Selected WPA Projects in Truth or Consequences, New Mexico

This year the New Mexico Architectural Foundation’s annual tour featured the unique history and architecture of the city of Truth or Consequences, approximately two hours south of Albuquerque in the Rio Grande Valley. TorC, as it is known to most New Mexicans, has a long history thanks to the thermal springs that provide beneficial hot mineral water for the areas’ popular bath houses. The town was called Hot Springs until 1950 when the name was changed through participation in a contest sponsored by a popular radio quiz show. As the town of Hot Springs, it developed into a widely recognized health spa destination from what was once a rustic cowboy and pioneer rest stop along the Rio Grande River.

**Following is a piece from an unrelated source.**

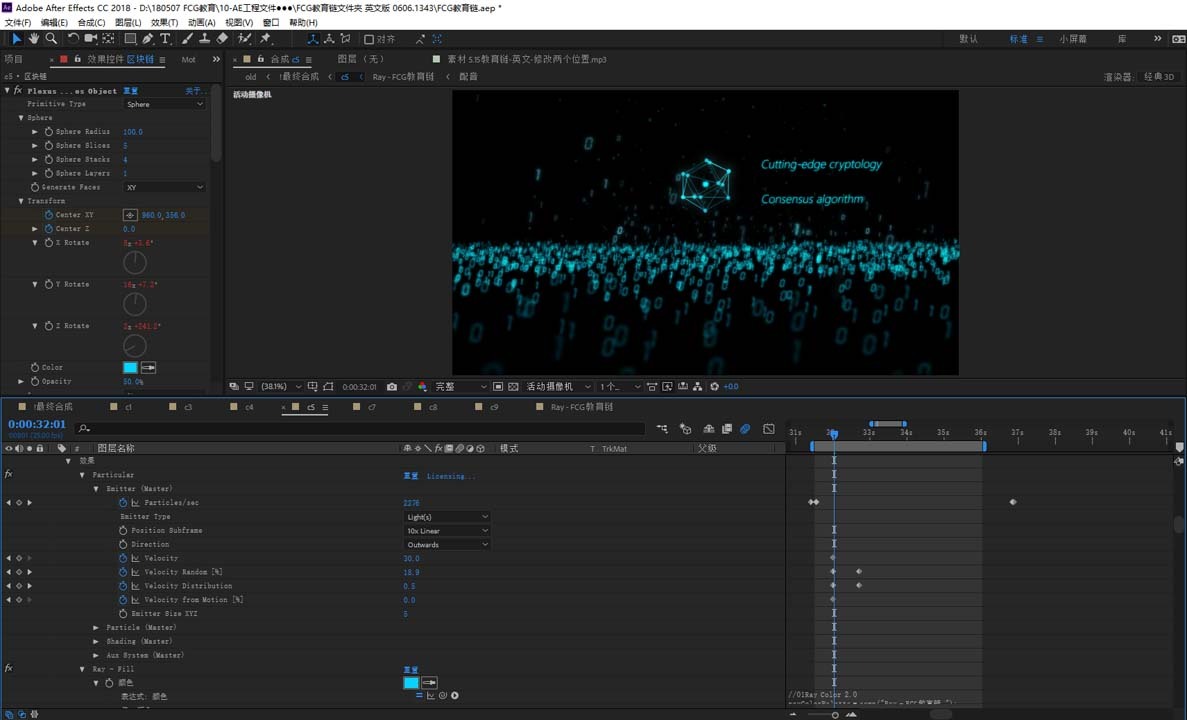
Task: Open the Emitter Type Light(s) dropdown
Action: point(447,517)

Like most states in America, New Mexico was hit hard by the Great Depression and small towns suffered from dwindling employment and insufficient cash to maintain and build much needed infrastructure. As part of the government’s recovery effort, the Works Progress Administration (WPA) provided employment and direction for thousands of infrastructure programs and provided employment for millions of American workers.

WPA PosterThe WPA was enacted as part of the 1935 Federal Emergency Relief Appropriations Act and operated until 1943, well into WW-II. Among other things, the WPA built 40,000 new buildings including thousands of schools and libraries, dormitories, hospitals, firehouses, courthouses, city halls, public recreation sites and miles of roads and bridges. At its peak in 1938 the WPA employed 3.3 million unemployed Americans and served to keep the country working through the Great Depression. The projects completed by the WPA are still providing benefits today 70 years after the program was terminated.

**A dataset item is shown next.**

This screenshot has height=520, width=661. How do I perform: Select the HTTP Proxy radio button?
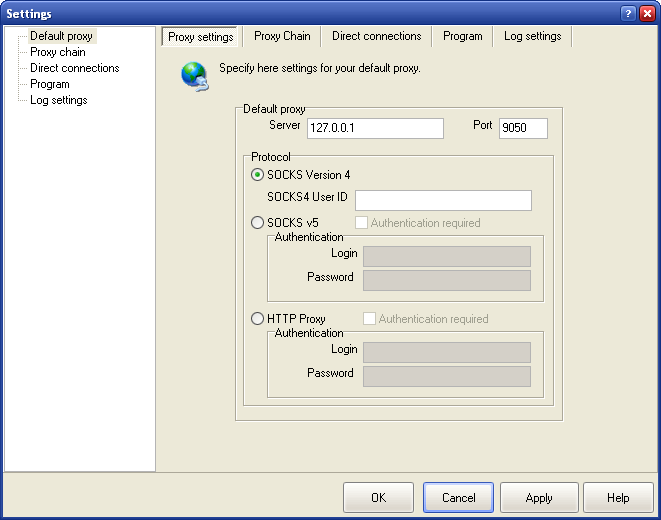pos(258,319)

The city of TorC, then known as Hot Springs, was a participant and beneficiary of several WPA public works projects. Many of these WPA buildings are still in use including the Community/Senior Recreation Center, the Sierra County Office Building (former Hot Springs Public School), the Sierra County Courthouse, the US Post Office, and the Carrie Tingley Hospital for Crippled Children (now the NM Veterans’ Center).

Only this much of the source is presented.